CLR cover

This web site is about Algorithms on Texts, also called Algorithmic Stringology. Text (word, string, sequence) is one of the main unstructured data types and the subject is of vital importance in Computer science.

The subject is versatile because it is a basic requirement in many sciences, especially in Computer science and engineering. The treatment of unstructured data is a very lively area and demands efficient methods due both to their presence in highly repetitive instructions of operating systems and to the vast amount of data that needs to be analysed on digital networks and equipments. The latter is clear for Information Technology companies that manage massive data in their data centres but also holds for most scientific areas beyond Computer science.

The site presents a collection of the most interesting representative problems in Stringology. They are introduced in a short and pleasant way and open doors to more advanced topics. They were extracted from hundreds of serious scientific publications, some of which are more than hundred years old and some are very fresh and up to date. Most of the problems are related to applications while others are more abstract. The core part of most of them is an ingenious short algorithmic solution except for a few introductory combinatorial problems. Solutions can be found in the book.

This is not just yet another site on the subject but a series of problems (puzzles and exercises). It is a complement to books dedicated to the subject in which topics are introduced in a more academic and comprehensive way. Nevertheless most concepts in the field are included in the site, which fills a missing gap and is very expected and needed, especially for students and teachers, as the first problem-solving site of the domain.

The organisation of the site consists of seven parts.
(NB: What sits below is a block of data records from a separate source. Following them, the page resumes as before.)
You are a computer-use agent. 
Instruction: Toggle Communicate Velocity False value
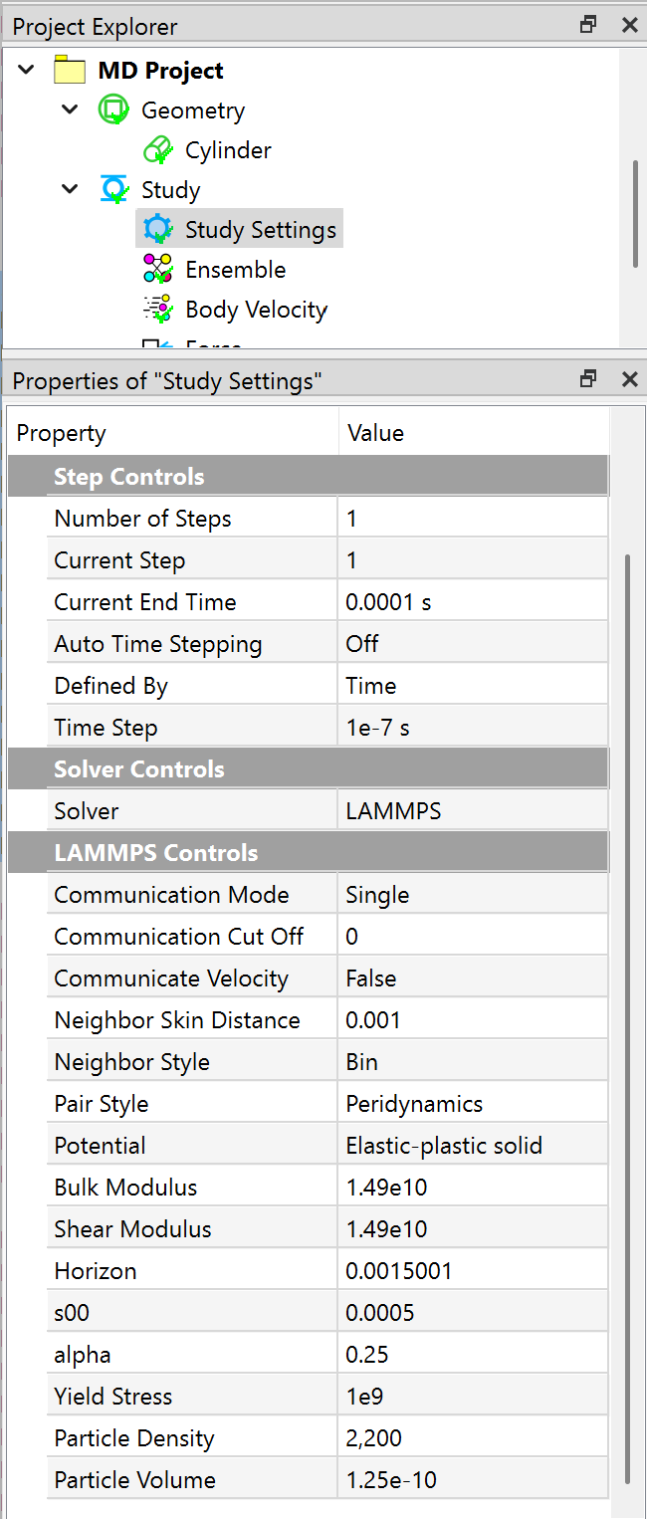tap(473, 978)
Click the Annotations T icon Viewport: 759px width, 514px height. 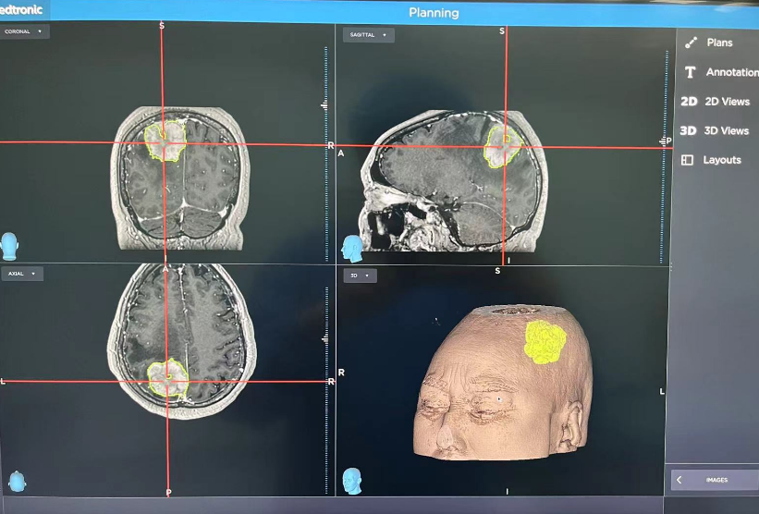(690, 72)
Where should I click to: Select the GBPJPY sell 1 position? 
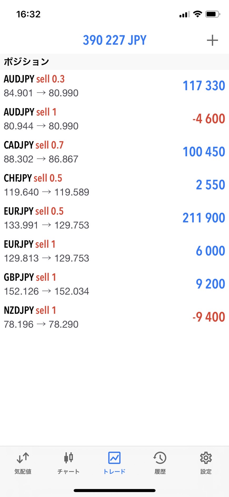[x=115, y=284]
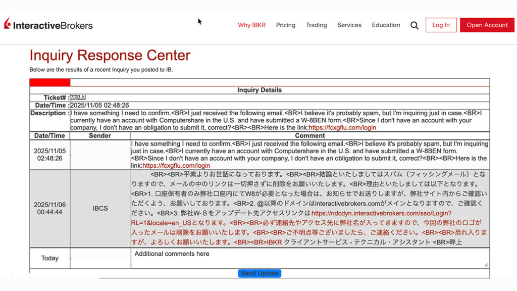Focus the Additional comments text box
517x291 pixels.
[x=309, y=258]
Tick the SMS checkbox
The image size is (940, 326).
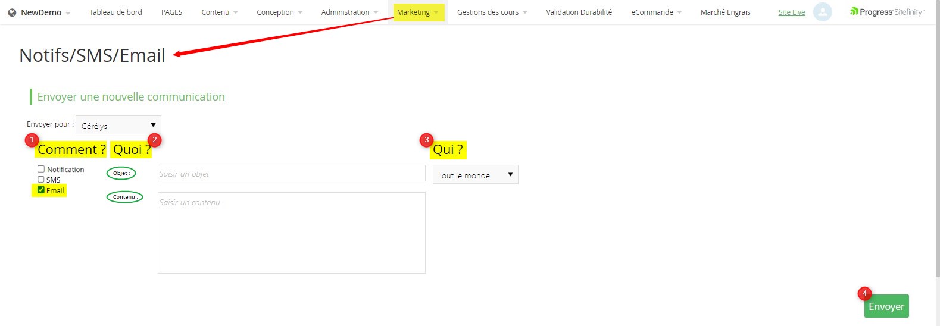click(41, 179)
The very basics of stringology
is a preliminary chapter introducing the terminology, basic concepts and tools for the next chapters and that reflects six main streams in the area.
Combinatorial puzzles
is about Combinatorics on words, an important topic since many algorithms are based on combinatorial properties of their input.
Pattern matching
deals with the most classical subject, text searching and string matching.
Efficient data structures
is about data structures for text indexing. They are used as fundamental tools in a large amount of algorithms, like special arrays and trees associated with texts.
Regularities in words
concerns regularities that occur in texts, in particular repetitions and symmetries, that have a strong influence on the efficiency of algorithms.
Text compression
is devoted to several methods of the practically important area of conservative text compression.
Miscellaneous
contains various problems that do not fit in earlier chapters but certainly deserve presentation.

Problems listed in the site have been accumulated and developed over several years of teaching on string algorithms in our own different institutions in France, Poland, UK and USA. They have been taught mostly to Master's students and are given with solutions as well as with references for further readings. The content also profits from the experience authors gained in writing previous textbooks.

Anyone teaching graduate courses on data structures and algorithms can select whatever they like from our site for their students. However the overall book is not elementary and is intended as a reference for researchers, PhD and Master students, as well as for academics teaching courses on algorithms even if they are not directly related to text algorithms. It should be viewed as a companion to standard textbooks on the domain. The self-contained presentation of problems provides a rapid access to their understanding and to their solutions without requiring a deep background on the subject.

The site is useful for specialised courses on text algorithms, as well as for more general courses on algorithms and data structures. It introduces all required concepts and notions to solve problems but some prerequisites in bachelor or sophomore-level academic courses on algorithms, data structures and discrete mathematics certainly help grasping the material more easily.